China’s Pressure on German Broadcaster
Su Yutong, Chinese journalist and human rights activist, was kept under surveillance and periodically placed under house arrest, according to her bio, because of her activities in the commemoration events related to the Tiananmen massacre. In June 2010, her house was ransacked by the police after she made public the personal diary of former Chinese Premiere Li Peng. She was then forced to leave China. The same year she became a journalist with the Chinese section of Deutsche Welle, a German international broadcaster. She wrote nearly 1,500 articles which often included reports about Chinese dissidents.
In 2014, a Beijing media consultant claimed that some Western media, including Deutsche Welle, were unfair in their criticisms of the Chinese regime’s crushing the Tiananmen protests, she said. Deutsche Welle came under new management that wanted to take more “guidance and direction” from China, she testified. Su Yutong was outspoken in opposing this change in policy and the whitewashing of the 1989 events. She was fired in August 2014.
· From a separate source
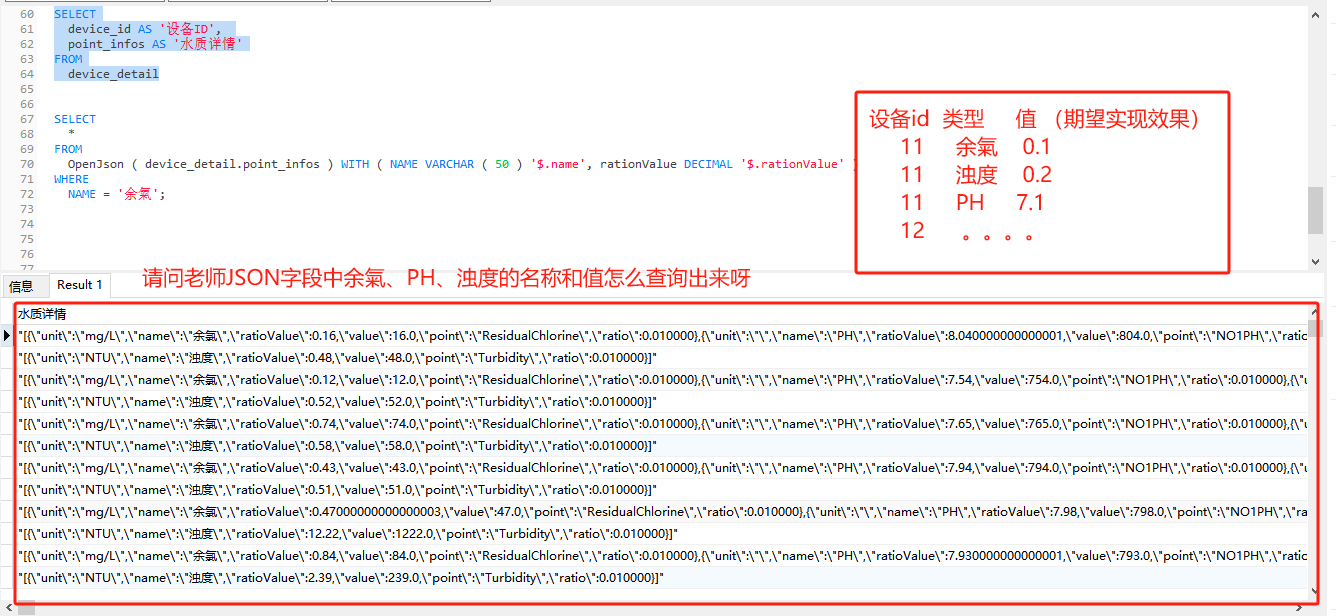Click the highlighted device_detail table name
Image resolution: width=1336 pixels, height=616 pixels.
point(113,74)

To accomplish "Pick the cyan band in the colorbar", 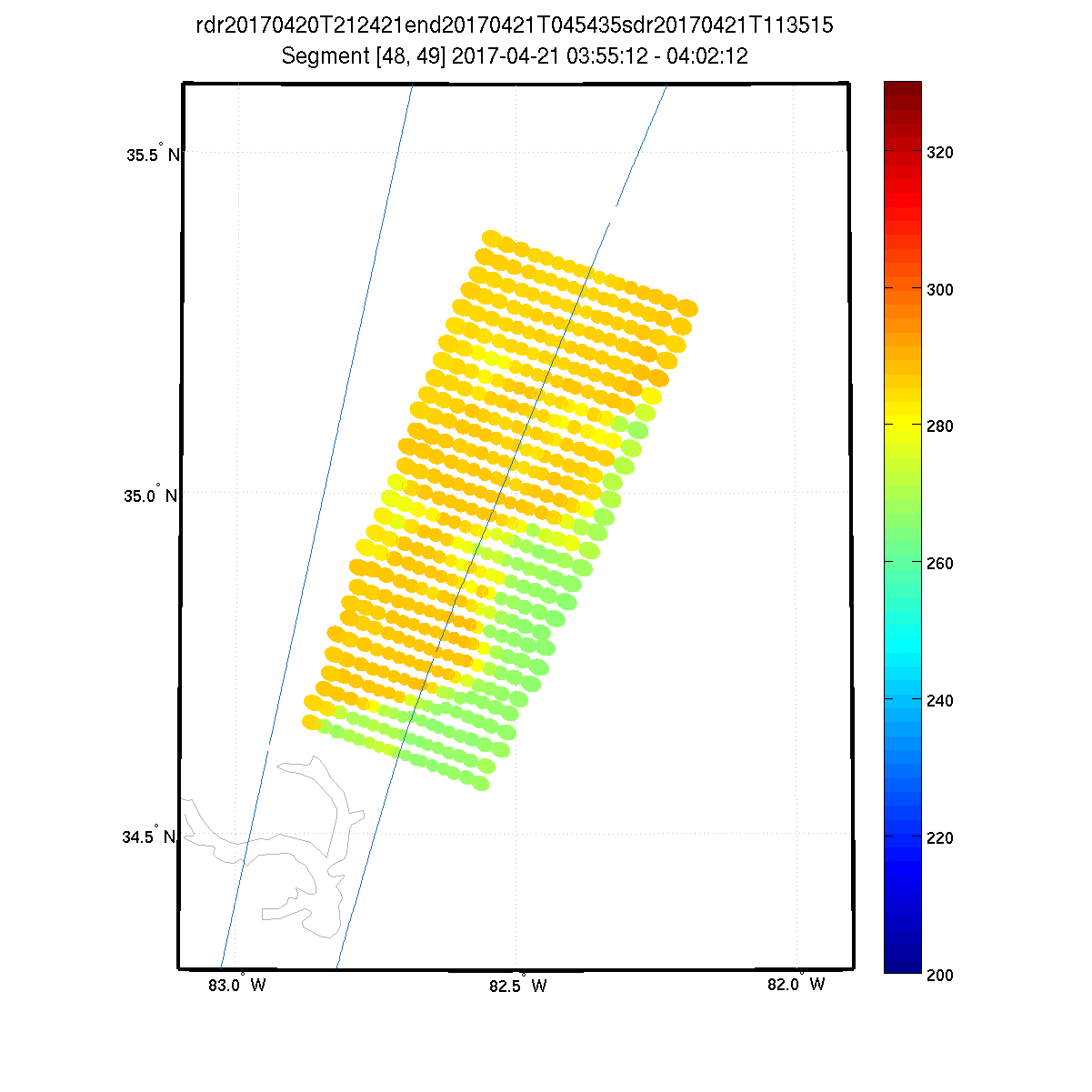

Pressures on Family in China
China has punished the political activities of Ilshat Hassan by making life difficult for his family. Hassan was born in Xinjiang, China, which he calls East Turkistan. He taught college in Xinjiang for 15 years, but had to flee China in 2003 due to the constant “harassment, threats, and persecution from the regional government’s secret service agency.” He left behind his wife and child, parents, sisters and brothers. He eventually came to the U.S. as a refugee. He currently is very politically active and president of the Uyghur American Association.
“In the beginning, the Chinese government held my family members hostage, denying my wife and son passports.” This was when he was hoping to resettle his family in Malaysia, before he came to America.
After seeing that his wife would never get a passport, and also to protect her “from constant harassment from the Chinese government and secret agents,” he made the “painful decision” to get a divorce. “But that didn’t stop the Chinese [regime] from continuing to harass and threaten my ex-wife, and she was constantly under surveillance and threats,” he said.
More recently, on Aug. 17, 2014 around 1:30 a.m. Chinese authorities suddenly entered his elder sister’s house, searched the house, seized her son’s computer, and held her without charge in an undisclosed place for around nine months.
“Even though she was released, she still has to report to the local police regularly, and has to get approval even to visit her parents,” he said.